Just to hear all the changes that are starting is quite incredible. Obviously, we wish things were better, but it’s important that we’re learning and adapting.
Yeah, and we are. It’s the same as what you hear from environmentalists who’ve been fighting for climate legislation forever. It would be better if we didn’t have to wait until our backs were against the wall to make a change. But having said that, our backs are against the wall and we are doing it. Things are happening.
On that note, I just have one last question for you. What has been the most memorable or meaningful story that you’ve heard from one of your Grief Coach members?
Oh my gosh, we got some really good ones this week, but I’m going to share one of the very first ones I got because it was amazing to get this feedback early because right out of the gate I was like, “Oh, Emma, you built something good. This is going to work.” This was a woman who was a banker, and her son was stillborn. Her first child, stillbirth, and she was just devastated. She was also preoccupied with how alone she felt because her husband wouldn’t talk about the baby at all, and her best friend, who had flown across the country to help with the baby, said, “I don’t know how to be with you when you’re like this” and left. So this woman, who’s supposed to be with her new baby, doesn’t have the baby, but also doesn’t have her husband and her best friend by her side at this incredibly painful time. She was one of the very first people to ever buy a Grief Coach subscription. She signed up for herself as the griever, but she was also allowed to add up to four friends and family. She added her husband and the friend, the friend who got on the plane. A couple of days later, the friend writes to us and says, “Thank you for understanding this is hard for me too. I don’t know what to do.” It was the truest thing. I feel like that friendship cemented when it could have fractured. A really important situation was supported in a way that it clearly wasn’t going to be. So I always talk about that one, it’s just so poignant to hear from both the supporter and the griever. I mean, I’m definitely happy that we support grieving people. That’s what we do. But I think the fact that we’re also coaching the friends and family around them is the magic. It was so early, and I was so lucky to get that story early.

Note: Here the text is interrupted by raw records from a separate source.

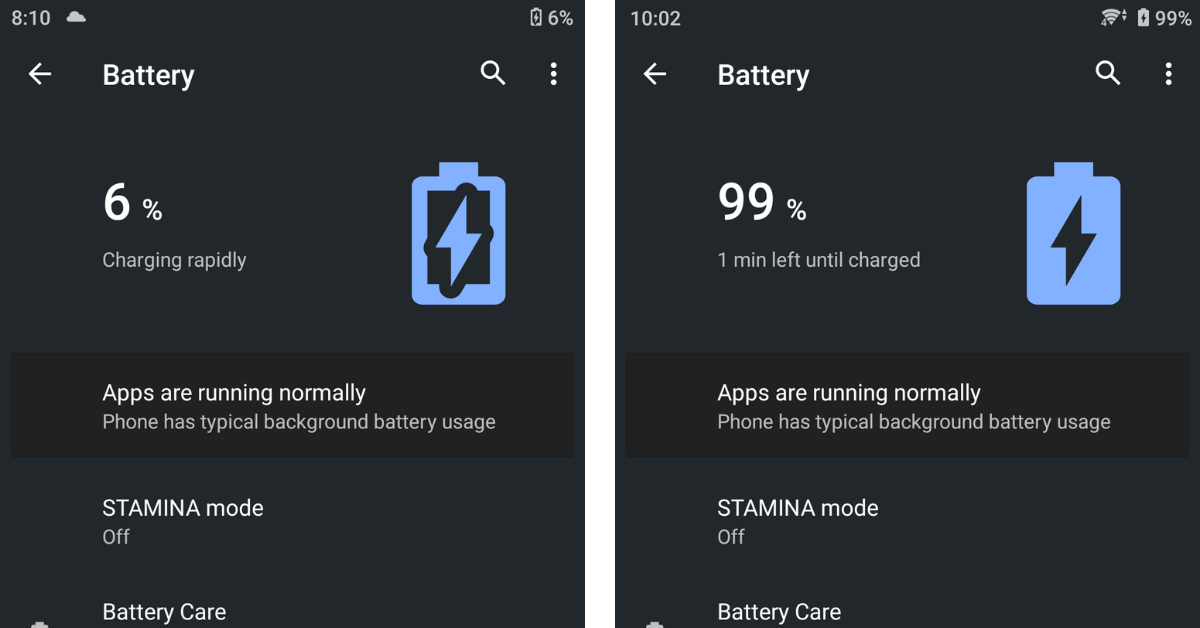Tap the 'Apps are running normally' card on the left
1200x628 pixels.
coord(292,405)
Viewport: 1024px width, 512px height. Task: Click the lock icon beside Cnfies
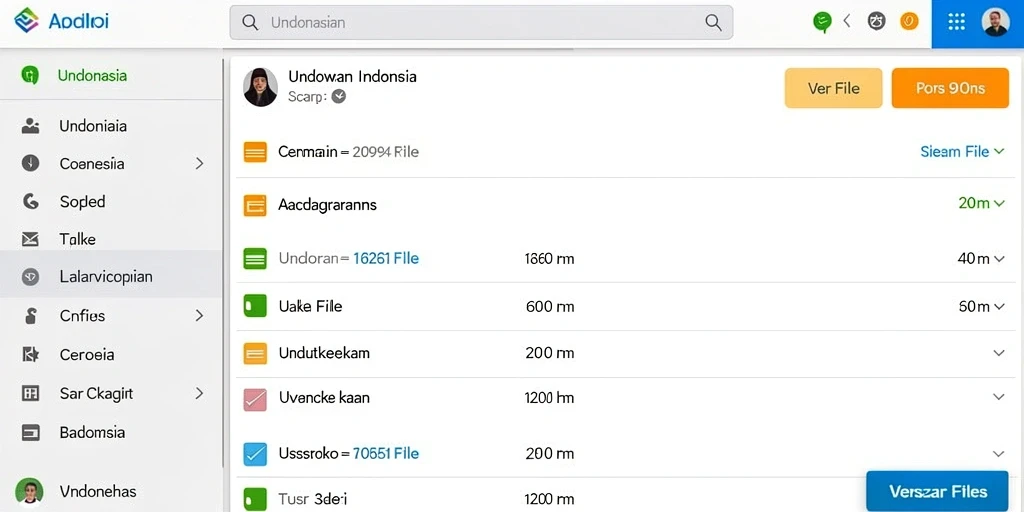(30, 316)
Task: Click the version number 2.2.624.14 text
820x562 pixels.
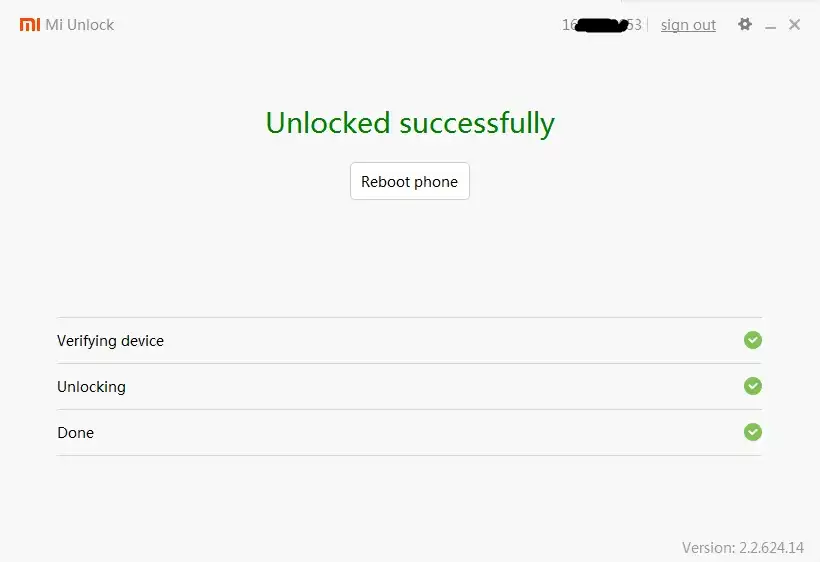Action: coord(772,547)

Yeah, wow. I feel like my heart skipped a beat when you were saying it. That’s amazing. It’s probably the most rewarding thing you could have received right at the get-go. And it really goes to show how meaningful your platform is and how beneficial it is for people.
People say, “Oh, your work must be so depressing.” It’s not. Every day my inbox is full of gratitude. Because I believe, and I see it every day, that people are good. We want to support each other.
I’m really blown away by everything you just said, I think you’re really making a difference in people’s lives. This has honestly been the highlight of my day. Thank you so much for taking the time.